From manual to automated
Edesia began ten years ago at a 15,000 square foot facility in Providence, Rhode Island, with a very manual operation. Four years ago, they built a new 85,000 square foot facility and increased their automation, increasing their production from 9,000 tonnes to 25,000 tonnes. “Our team identified the new production equipment we wanted, and we worked with system integrator Hallam ICF to design it into our factory,” Kasparian explained. “Using the Rockwell Automation PlantPAx modern DCS for batch process control, Hallam then integrated all the production processes into our new facility.
“It was a huge increase, and more important than just the capacity was the efficiency increases that we were able to realise. We went from a very manual process to a state-of-the-art automated one. To make the blends, workers used to lift and dump 50-pound bags – cut the bag open and dump the bag in the mixer – that was with all of the ingredients. Now, we use cranes and forklifts to transport one tonne bags onto load cells that add the ingredients into sophisticated dosing hoppers. That is a huge shift in the way that we operate and that is just one example.”
Upskilling the workforce
The move to automated production was also a game changer for Edesia’s 150 strong workforce. The workers come from 25 different countries with more than a fifth of them former refugees. “Changing from manual labour to an automated smart factory resulted in workers learning new skills and being able to embrace new technologies,” Kasparian added. “This was not without effort. We had to go through a very concentrated six-month period of training in order to transition all of our staff. It means today we have higher skilled jobs, better paying jobs and more satisfying jobs.”
But the benefits did not end there. Over the past 12 months Edesia has been able to take it one step further to optimise the use of the new systems, and the data that they can provide. “We started using a DCS metrics display populated from live data points throughout the operations,” Kasparian said. “Rockwell donated six licences to us, so that we are now able to display this real-time data and all of the critical areas throughout the factory.
“We also started using our real-time data pushes to directly report things like cases per hour, and the value stream metrics. So now all staff who need to know this information can easily access it. They can look at the DCS metrics displays and immediately recognise how we are doing at any given point in the day, and where we might need to intervene or take action. Being able to access this real-time data in a usable format that is easily interpreted is something that has allowed our employees to make better decisions.

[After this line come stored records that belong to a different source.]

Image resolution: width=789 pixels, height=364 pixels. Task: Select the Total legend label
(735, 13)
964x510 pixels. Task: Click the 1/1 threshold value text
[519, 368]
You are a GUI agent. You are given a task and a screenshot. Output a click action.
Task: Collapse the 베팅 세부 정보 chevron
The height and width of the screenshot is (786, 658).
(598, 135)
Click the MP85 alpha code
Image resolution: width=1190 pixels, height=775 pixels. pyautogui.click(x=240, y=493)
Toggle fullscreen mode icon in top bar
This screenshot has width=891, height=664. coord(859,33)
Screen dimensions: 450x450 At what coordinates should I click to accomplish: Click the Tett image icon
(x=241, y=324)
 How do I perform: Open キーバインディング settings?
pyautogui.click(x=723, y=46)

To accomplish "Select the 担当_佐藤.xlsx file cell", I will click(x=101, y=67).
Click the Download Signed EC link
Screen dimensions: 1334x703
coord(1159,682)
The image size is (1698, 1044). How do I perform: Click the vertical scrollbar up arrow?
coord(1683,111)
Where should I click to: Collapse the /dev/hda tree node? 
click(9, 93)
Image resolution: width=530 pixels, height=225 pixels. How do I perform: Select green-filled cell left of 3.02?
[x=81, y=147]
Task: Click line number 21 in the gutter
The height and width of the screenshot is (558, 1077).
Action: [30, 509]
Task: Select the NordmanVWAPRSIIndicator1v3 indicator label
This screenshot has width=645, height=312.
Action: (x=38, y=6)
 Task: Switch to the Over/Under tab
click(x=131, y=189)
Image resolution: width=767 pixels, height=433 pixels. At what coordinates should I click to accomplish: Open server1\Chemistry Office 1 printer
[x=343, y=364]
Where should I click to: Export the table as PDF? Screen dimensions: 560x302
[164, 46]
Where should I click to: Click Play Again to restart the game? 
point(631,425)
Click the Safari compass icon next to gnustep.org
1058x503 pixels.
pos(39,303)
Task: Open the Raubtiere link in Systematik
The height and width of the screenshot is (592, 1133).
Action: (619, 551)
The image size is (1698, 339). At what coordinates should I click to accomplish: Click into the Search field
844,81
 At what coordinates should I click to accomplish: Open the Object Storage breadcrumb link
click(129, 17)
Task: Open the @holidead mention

And I can say that it has been a major contributor into about a 20% increase in our capacity just this year alone.”
Helping one child at a time
So, what does this mean in the fight to feed the world’s children? Edesia measure everything in terms of how many children they can reach along with the breath of nutrition challenges that they can address. “This year, we have crossed the 10 million children mark that we have been able to help spread across over 50 countries,” Kasparian said. “But there is more need. Just like the story about the man helping the starfish one at a time and that every one matters. We very much believe that, and we will continue reaching one at a time, because everyone matters. These innovations also have helped us lower the cost of these humanitarian products, which for us and for our partners at the UN means reaching more children.”